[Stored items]
-- -- --

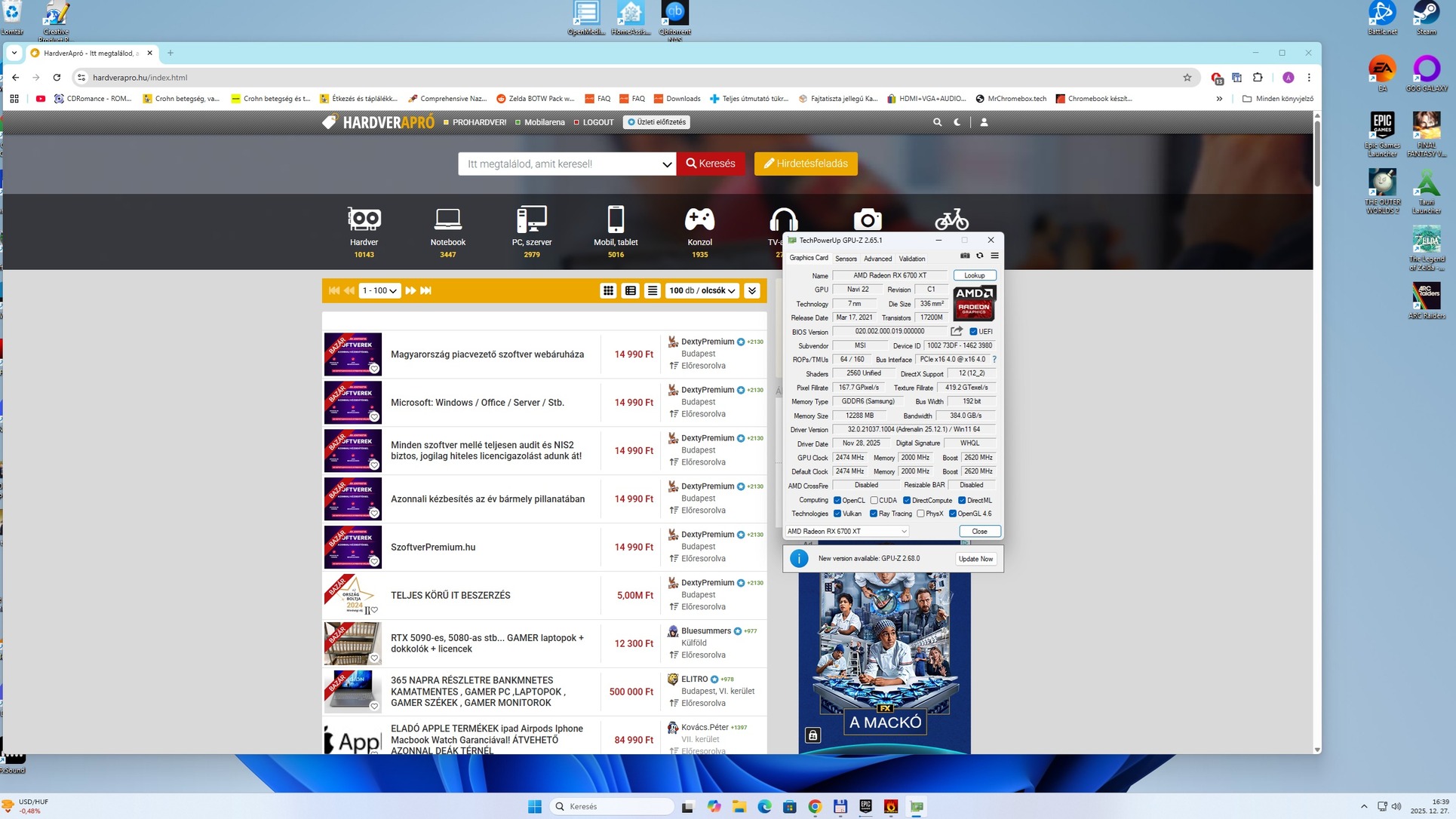Switch to grid view layout icon

click(608, 290)
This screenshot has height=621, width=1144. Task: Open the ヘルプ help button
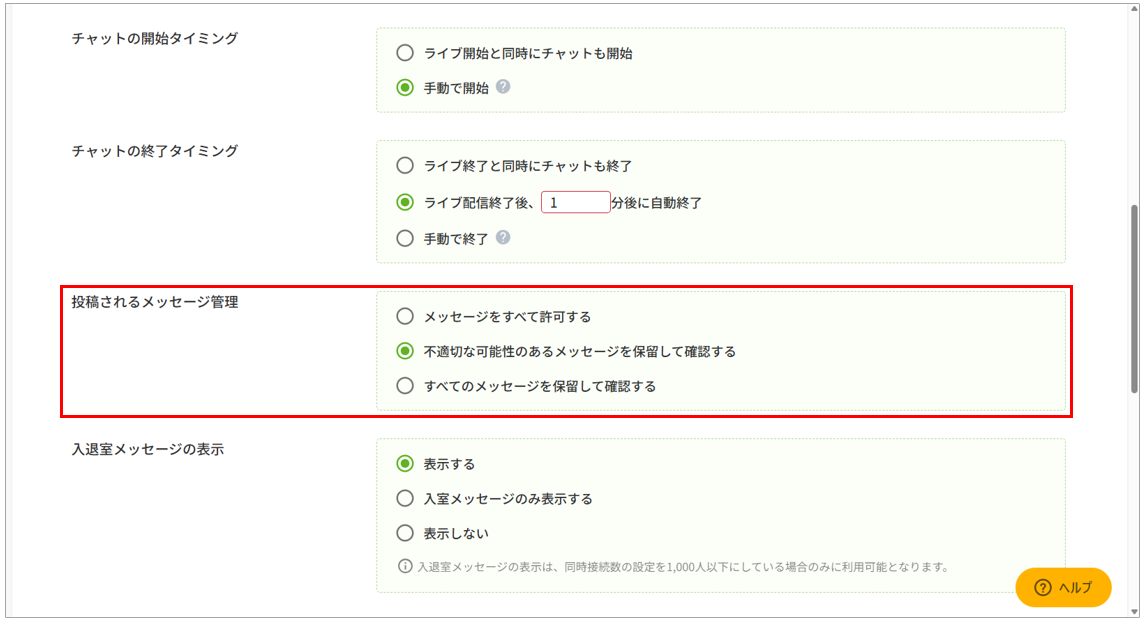(1063, 587)
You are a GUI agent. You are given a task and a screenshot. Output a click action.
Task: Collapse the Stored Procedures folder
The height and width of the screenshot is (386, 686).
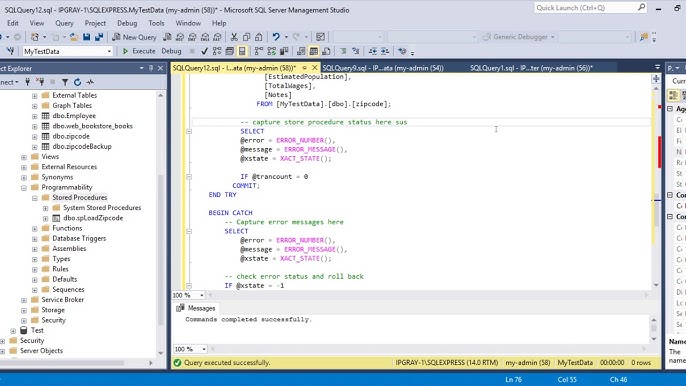click(x=35, y=198)
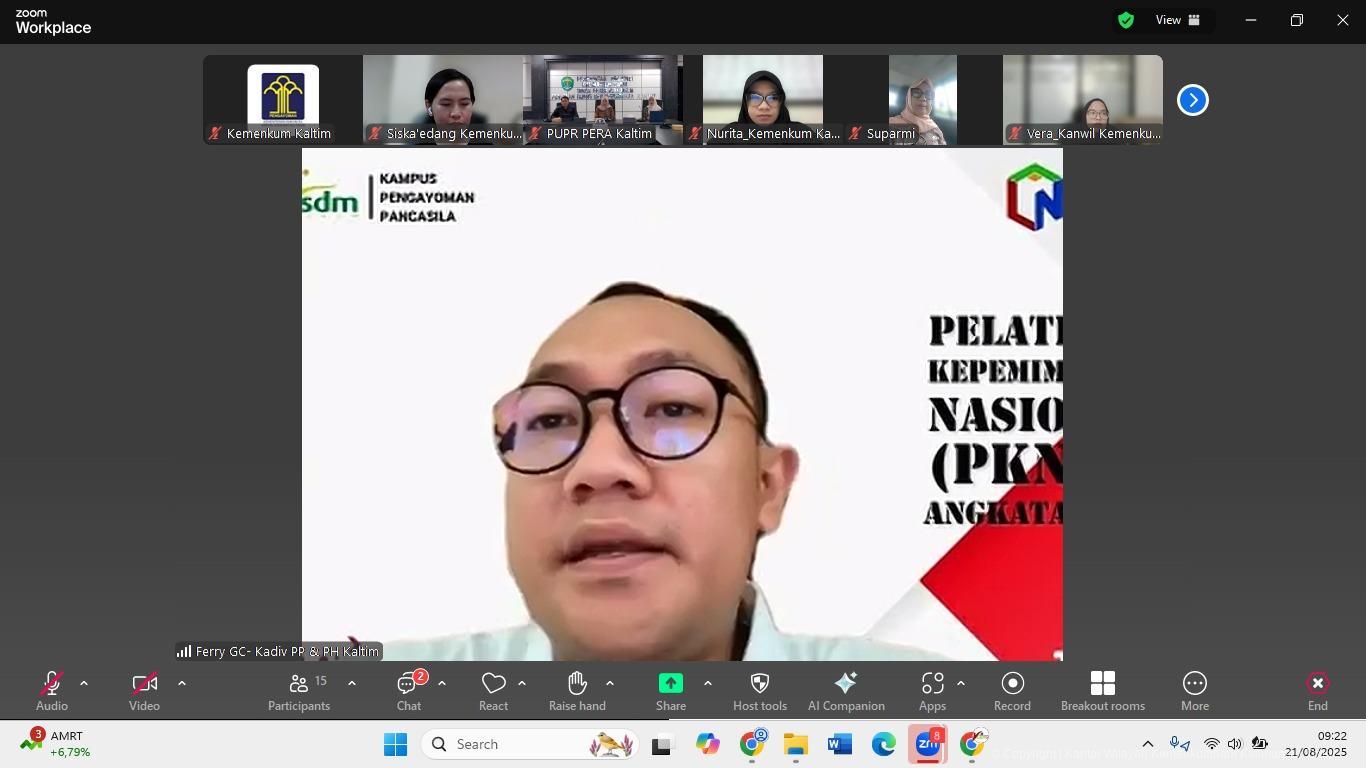The height and width of the screenshot is (768, 1366).
Task: Open the Share options caret
Action: [708, 683]
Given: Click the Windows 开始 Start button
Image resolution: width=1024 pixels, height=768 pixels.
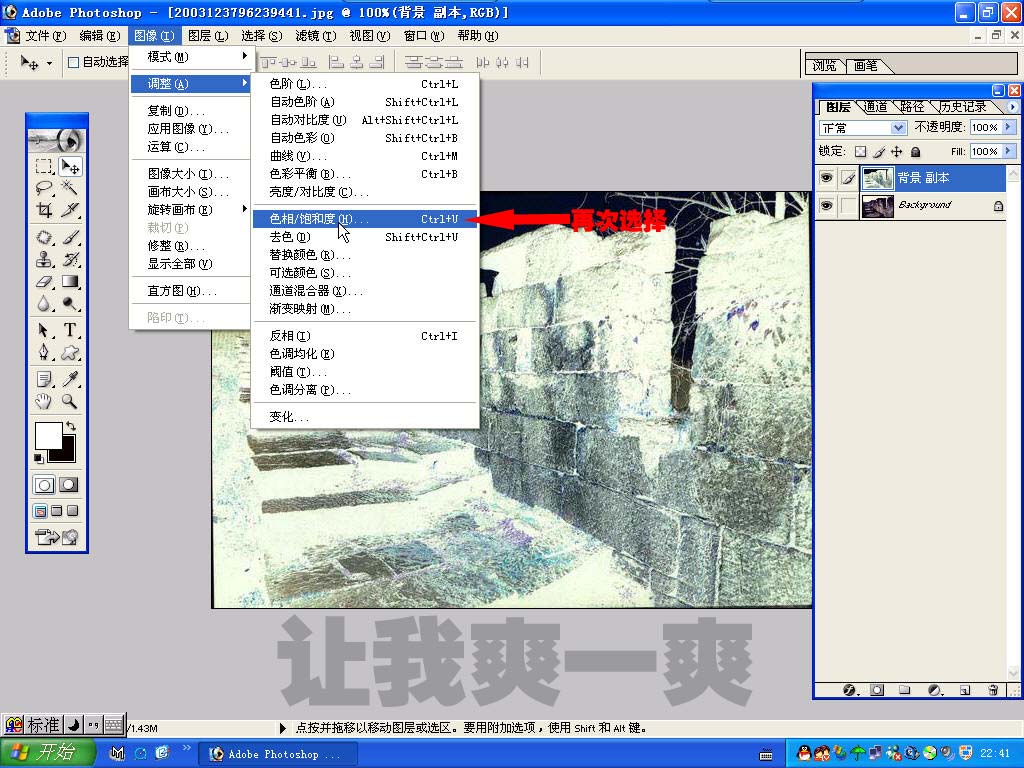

-- -- --

**Challenge**
Rewrite all of the records above, replacing "Stored Procedures" with "Saved Queries" and leaving everything else unchanged. Omit the pictures from your answer.

**Answer to the problem**
Switch to grid view layout icon

click(608, 290)
This screenshot has height=621, width=1144. Task: Open the ヘルプ help button
(1063, 587)
You are a GUI agent. You are given a task and a screenshot. Output a click action.
Task: Collapse the Saved Queries folder
The height and width of the screenshot is (386, 686).
click(x=35, y=198)
The height and width of the screenshot is (768, 1366).
Task: Open the Share options caret
Action: [708, 683]
Given: Click the Windows 开始 Start button
Image resolution: width=1024 pixels, height=768 pixels.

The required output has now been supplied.